Yoksulluk kader değil

Yoksulluk sosyal huzuru bozacak kritik eşiğe geldi. Etrafımıza yakından bakarsak, yoksulluğun boyutunu tartışmaya gerek kalmaz. Son yıllarda artan işsizlik, tarımsal desteklerin azalması, vergi adaletsizliği ve kamu kaynaklarının popülizmde kullanılması, Türkiye'de yoksulluğu artırdı. Pandemi de işin tuzu biberi oldu. Tez elden önlem almalıyız.
1. Önce durum tespiti yapmak gerekir.
Türkiye şartlarında yoksulluk sınırı nedir, kime yoksul diyoruz, yoksul sayısı nedir? Bunlar tespit edilmeli ve arkasından yoksulluğu önleme planlaması yapılmalıdır. Uygulanacak politika ve programların formüle edilmesi ve seçimi yapılmalıdır.

2. Pandemide doğrudan devlet yardımlarını artırmalıyız.

### Sağlanan malzeme
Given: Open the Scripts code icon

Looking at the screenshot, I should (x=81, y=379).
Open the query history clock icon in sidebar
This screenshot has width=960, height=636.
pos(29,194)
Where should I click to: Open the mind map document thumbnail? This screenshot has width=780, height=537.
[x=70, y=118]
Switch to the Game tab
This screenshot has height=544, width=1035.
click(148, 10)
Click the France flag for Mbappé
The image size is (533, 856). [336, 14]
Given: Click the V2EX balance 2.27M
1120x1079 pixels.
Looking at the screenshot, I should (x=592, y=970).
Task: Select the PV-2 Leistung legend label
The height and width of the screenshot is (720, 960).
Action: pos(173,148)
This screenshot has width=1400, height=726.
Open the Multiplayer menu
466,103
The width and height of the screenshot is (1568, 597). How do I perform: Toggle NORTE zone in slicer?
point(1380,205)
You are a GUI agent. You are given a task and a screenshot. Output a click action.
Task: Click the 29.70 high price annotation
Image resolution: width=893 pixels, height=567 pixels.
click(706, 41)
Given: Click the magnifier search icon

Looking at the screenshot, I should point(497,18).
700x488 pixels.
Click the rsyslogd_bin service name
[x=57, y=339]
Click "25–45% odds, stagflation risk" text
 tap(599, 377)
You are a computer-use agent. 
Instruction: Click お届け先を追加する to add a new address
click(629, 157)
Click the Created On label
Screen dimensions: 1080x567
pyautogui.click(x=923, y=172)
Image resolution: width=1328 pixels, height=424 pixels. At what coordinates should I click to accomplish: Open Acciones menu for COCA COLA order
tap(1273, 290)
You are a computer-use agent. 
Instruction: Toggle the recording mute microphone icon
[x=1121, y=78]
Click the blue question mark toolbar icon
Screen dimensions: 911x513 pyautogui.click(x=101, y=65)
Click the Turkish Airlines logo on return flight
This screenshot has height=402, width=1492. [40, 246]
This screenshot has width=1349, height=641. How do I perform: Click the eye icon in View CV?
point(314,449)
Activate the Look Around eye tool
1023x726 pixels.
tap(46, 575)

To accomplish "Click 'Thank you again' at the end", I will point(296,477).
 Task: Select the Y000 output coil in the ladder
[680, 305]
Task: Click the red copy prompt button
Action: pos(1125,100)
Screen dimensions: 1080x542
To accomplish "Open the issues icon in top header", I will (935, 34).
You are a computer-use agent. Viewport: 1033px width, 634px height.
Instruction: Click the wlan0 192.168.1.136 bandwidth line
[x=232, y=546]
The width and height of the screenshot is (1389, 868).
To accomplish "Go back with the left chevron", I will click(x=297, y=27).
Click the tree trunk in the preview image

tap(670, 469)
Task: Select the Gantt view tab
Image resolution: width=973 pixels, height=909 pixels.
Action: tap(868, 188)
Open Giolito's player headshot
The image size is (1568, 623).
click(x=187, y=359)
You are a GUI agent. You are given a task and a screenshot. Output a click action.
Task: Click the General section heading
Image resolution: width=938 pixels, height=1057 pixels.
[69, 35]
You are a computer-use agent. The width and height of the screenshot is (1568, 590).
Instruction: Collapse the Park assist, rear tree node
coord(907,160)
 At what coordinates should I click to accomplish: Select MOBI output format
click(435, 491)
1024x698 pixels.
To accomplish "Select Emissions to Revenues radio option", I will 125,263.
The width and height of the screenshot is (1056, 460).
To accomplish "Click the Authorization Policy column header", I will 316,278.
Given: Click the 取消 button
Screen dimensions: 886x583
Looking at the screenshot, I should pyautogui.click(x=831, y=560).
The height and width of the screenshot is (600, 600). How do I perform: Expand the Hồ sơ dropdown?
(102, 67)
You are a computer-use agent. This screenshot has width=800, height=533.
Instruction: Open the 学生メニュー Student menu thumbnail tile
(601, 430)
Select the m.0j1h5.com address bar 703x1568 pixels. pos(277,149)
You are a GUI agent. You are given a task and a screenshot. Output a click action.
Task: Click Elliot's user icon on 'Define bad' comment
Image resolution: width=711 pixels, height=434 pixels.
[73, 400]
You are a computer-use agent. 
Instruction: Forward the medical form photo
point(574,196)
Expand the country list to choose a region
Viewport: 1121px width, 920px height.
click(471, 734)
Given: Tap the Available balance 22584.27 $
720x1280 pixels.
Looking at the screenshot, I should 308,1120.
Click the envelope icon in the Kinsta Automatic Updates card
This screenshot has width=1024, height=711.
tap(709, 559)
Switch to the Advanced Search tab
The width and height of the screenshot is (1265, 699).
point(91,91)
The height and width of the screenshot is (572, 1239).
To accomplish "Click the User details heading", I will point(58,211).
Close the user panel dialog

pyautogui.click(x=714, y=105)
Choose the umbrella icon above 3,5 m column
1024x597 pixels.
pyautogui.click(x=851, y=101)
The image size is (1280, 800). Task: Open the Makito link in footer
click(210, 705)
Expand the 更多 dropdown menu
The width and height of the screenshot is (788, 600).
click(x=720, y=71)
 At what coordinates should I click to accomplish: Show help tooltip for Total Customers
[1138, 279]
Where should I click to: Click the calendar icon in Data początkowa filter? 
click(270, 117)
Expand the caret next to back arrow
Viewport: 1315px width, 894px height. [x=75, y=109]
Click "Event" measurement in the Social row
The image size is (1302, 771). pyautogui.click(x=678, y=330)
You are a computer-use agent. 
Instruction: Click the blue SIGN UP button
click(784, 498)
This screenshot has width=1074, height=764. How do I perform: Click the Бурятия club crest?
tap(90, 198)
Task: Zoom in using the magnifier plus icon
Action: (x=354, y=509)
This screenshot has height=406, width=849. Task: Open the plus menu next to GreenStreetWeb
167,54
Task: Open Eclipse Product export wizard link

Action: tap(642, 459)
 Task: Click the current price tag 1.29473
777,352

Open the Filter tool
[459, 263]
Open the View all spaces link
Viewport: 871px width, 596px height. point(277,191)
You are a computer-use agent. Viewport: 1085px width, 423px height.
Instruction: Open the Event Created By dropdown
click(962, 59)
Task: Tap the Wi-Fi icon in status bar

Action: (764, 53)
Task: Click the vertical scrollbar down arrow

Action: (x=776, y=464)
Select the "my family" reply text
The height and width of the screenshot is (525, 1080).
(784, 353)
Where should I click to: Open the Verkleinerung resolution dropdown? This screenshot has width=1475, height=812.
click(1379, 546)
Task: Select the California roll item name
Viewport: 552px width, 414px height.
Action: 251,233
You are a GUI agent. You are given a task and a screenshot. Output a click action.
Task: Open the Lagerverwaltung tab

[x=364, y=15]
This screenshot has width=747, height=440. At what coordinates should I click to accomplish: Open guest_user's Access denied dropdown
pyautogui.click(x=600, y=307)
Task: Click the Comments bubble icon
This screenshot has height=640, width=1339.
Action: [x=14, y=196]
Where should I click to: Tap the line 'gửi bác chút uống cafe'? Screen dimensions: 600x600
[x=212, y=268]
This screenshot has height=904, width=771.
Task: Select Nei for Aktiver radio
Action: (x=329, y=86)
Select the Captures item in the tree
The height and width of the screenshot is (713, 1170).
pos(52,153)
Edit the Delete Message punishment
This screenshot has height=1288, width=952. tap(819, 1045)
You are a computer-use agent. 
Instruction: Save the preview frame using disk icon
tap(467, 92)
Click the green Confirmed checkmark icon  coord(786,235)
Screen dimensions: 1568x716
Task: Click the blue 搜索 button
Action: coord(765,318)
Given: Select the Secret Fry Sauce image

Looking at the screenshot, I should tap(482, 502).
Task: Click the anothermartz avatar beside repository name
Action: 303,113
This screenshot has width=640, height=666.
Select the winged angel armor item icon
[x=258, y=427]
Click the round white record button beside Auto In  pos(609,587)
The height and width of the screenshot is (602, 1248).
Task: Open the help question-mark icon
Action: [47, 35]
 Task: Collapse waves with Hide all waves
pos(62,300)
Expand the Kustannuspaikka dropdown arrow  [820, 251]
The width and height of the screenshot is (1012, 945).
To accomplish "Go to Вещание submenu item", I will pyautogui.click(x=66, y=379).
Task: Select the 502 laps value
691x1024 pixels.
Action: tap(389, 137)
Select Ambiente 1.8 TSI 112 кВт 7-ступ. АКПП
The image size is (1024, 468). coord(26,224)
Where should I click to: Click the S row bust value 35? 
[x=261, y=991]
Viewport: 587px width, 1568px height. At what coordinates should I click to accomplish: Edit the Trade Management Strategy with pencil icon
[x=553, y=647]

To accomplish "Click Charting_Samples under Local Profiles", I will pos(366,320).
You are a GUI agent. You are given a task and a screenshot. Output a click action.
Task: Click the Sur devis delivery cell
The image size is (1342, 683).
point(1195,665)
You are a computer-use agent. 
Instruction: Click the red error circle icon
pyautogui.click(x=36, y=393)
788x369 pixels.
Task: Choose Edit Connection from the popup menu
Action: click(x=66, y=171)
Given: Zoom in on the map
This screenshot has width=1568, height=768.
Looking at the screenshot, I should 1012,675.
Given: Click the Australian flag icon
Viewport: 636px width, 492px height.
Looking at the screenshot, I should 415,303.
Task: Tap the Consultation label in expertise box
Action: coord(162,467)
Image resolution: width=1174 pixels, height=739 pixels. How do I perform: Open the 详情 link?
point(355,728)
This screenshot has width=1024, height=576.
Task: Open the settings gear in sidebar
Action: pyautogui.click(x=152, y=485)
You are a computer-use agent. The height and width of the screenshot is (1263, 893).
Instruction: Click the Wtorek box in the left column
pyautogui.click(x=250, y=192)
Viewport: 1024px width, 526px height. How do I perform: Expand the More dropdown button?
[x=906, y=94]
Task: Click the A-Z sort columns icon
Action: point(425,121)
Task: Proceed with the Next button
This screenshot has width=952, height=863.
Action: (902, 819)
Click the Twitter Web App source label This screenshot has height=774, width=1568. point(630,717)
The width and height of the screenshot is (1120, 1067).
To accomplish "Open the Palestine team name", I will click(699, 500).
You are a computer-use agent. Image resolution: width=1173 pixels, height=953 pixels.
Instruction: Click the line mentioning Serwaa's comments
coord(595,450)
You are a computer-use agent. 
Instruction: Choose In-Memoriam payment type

### Beklenen
Yoksullukla ilgili metne göre Türkiye'de yoksulluk neden arttı? Bir ile üç cümle arasında açıklayın. Liste bu çalışmada hiçbir rol oynamaz.

### Yazılı cevap
Son yıllarda artan işsizlik, tarımsal desteklerin azalması, vergi adaletsizliği ve kamu kaynaklarının popülizmde kullanılması Türkiye'de yoksulluğu artırdı. Pandemi de durumu daha da ağırlaştırdı.